EXERCISE INSTRUCTIONS:
**a)** Decide whether each statement agrees with the court opinion, answering yes or no and quoting the words of the opinion that settle it: (i) the suit sought to recover $3000; (ii) the defendant's pleas included a plea of tender; (iii) the Appellate Court reversed the judgment.
**b)** Transcribe the entries word for word, from the start of the entries through the line containing "center [277, 226].".

Watson v. Roth, 191 Ill. 382 (1901)

June 19, 1901 · Illinois Supreme Court
191 Ill. 382

Daniel Watson v. Jules F. Roth, Special Admr.

Opinion filed June 19, 1901

Rehearing denied October 10, 1901.

1. Special interrogatories—when answer relates to ultimate fact. In an action to recover money loaned by the defendant, as agent for plaintiff's intestate, to insolvent parties, where the issues are the existence of a promise or duty on the part of the defendant to use due care in making the loan and his failure to exercise such care, the answer “no” to the special interrogatory “was Daniel , Watson [the defendant] reasonably prudent and careful in making the loan in question?” is not objectionable as relating to an evidentiary and not an ultimate fact.

2. Principal and agent—agent to loan money must exercise reasonable care. A banker engaged in loaning money as agent for a customer must use the ordinary care and prudence common to bankers to guard against loaning the money to insolvent parties.

Watson v. Roth, 91 Ill. App. 111, affirmed.

Appeal from the Appellate Court for the Third District;—heard in that court on appeal from the Circuit Court of Vermilion county; the Hon. F. Bookwalter, Judge, presiding.

H. M. Steely, and O. M. Jones, for appellant.

Penwell & Bindley, and S. A. Bristow, for appellee.

Mr. Justice Cartwright

delivered the opinion of the court:

Appellee brought this suit, as administrator of the estate of Nancy A. Gilbert, in the circuit court of Vermilion county, against appellant, to recover $3000 loaned by appellant, as the agent of said Nancy A. Gilbert, to Dwiggins Bros. The original declaration consisted of the common counts, but on the trial the plaintiff was permitted to add three special counts charging the defendant *383with negligence in making the loan to Dwiggins Bros., who were alleged to have been insolvent, by means whereof the money loaned was lost. The defendant’s pleas were the general issue and what his counsel call a plea of tender. Issue was joined on the plea of the general issue and replications were filed to the plea of tender traversing its allegations. On the trial there was a verdict for the plaintiff for $3000, upon which judgment was entered. The Appellate Court affirmed the judgment on appeal, and this further appeal was prosecuted.

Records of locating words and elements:
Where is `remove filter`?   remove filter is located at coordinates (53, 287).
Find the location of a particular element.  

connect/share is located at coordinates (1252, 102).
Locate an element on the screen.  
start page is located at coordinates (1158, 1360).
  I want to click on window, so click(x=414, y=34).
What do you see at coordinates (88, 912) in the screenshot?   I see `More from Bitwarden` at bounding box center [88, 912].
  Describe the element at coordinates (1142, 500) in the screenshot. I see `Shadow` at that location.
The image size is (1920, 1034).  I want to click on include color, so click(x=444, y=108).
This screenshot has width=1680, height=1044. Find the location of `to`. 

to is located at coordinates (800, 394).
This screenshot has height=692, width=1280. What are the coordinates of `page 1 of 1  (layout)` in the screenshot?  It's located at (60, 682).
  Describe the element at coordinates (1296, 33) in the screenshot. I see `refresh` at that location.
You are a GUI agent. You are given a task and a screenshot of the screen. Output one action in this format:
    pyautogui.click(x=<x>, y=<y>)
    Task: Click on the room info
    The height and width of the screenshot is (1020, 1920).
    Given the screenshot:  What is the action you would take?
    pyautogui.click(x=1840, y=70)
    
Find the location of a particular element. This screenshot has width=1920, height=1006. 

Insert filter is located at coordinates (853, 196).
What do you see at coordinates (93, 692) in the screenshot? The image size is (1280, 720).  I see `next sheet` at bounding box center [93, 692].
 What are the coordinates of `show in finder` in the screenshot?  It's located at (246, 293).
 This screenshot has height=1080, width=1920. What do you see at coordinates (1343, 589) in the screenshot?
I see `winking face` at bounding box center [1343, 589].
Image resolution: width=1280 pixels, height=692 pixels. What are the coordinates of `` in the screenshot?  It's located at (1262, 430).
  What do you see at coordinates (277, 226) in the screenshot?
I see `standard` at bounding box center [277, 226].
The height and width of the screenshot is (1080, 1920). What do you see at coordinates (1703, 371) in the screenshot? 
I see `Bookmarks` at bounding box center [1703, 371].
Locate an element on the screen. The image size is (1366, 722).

ANSWERS PROVIDED:
**a)**
(i) Yes: "to recover $3000 loaned by appellant, as the agent of said Nancy A. Gilbert, to Dwiggins Bros."
(ii) Yes: "The defendant’s pleas were the general issue and what his counsel call a plea of tender."
(iii) No: "The Appellate Court affirmed the judgment on appeal"

**b)**
Where is `remove filter`?   remove filter is located at coordinates (53, 287).
Find the location of a particular element.  

connect/share is located at coordinates (1252, 102).
Locate an element on the screen.  
start page is located at coordinates (1158, 1360).
  I want to click on window, so click(x=414, y=34).
What do you see at coordinates (88, 912) in the screenshot?   I see `More from Bitwarden` at bounding box center [88, 912].
  Describe the element at coordinates (1142, 500) in the screenshot. I see `Shadow` at that location.
The image size is (1920, 1034).  I want to click on include color, so click(x=444, y=108).
This screenshot has width=1680, height=1044. Find the location of `to`. 

to is located at coordinates (800, 394).
This screenshot has height=692, width=1280. What are the coordinates of `page 1 of 1  (layout)` in the screenshot?  It's located at (60, 682).
  Describe the element at coordinates (1296, 33) in the screenshot. I see `refresh` at that location.
You are a GUI agent. You are given a task and a screenshot of the screen. Output one action in this format:
    pyautogui.click(x=<x>, y=<y>)
    Task: Click on the room info
    The height and width of the screenshot is (1020, 1920).
    Given the screenshot:  What is the action you would take?
    pyautogui.click(x=1840, y=70)
    
Find the location of a particular element. This screenshot has width=1920, height=1006. 

Insert filter is located at coordinates (853, 196).
What do you see at coordinates (93, 692) in the screenshot? The image size is (1280, 720).  I see `next sheet` at bounding box center [93, 692].
 What are the coordinates of `show in finder` in the screenshot?  It's located at (246, 293).
 This screenshot has height=1080, width=1920. What do you see at coordinates (1343, 589) in the screenshot?
I see `winking face` at bounding box center [1343, 589].
Image resolution: width=1280 pixels, height=692 pixels. What are the coordinates of `` in the screenshot?  It's located at (1262, 430).
  What do you see at coordinates (277, 226) in the screenshot?
I see `standard` at bounding box center [277, 226].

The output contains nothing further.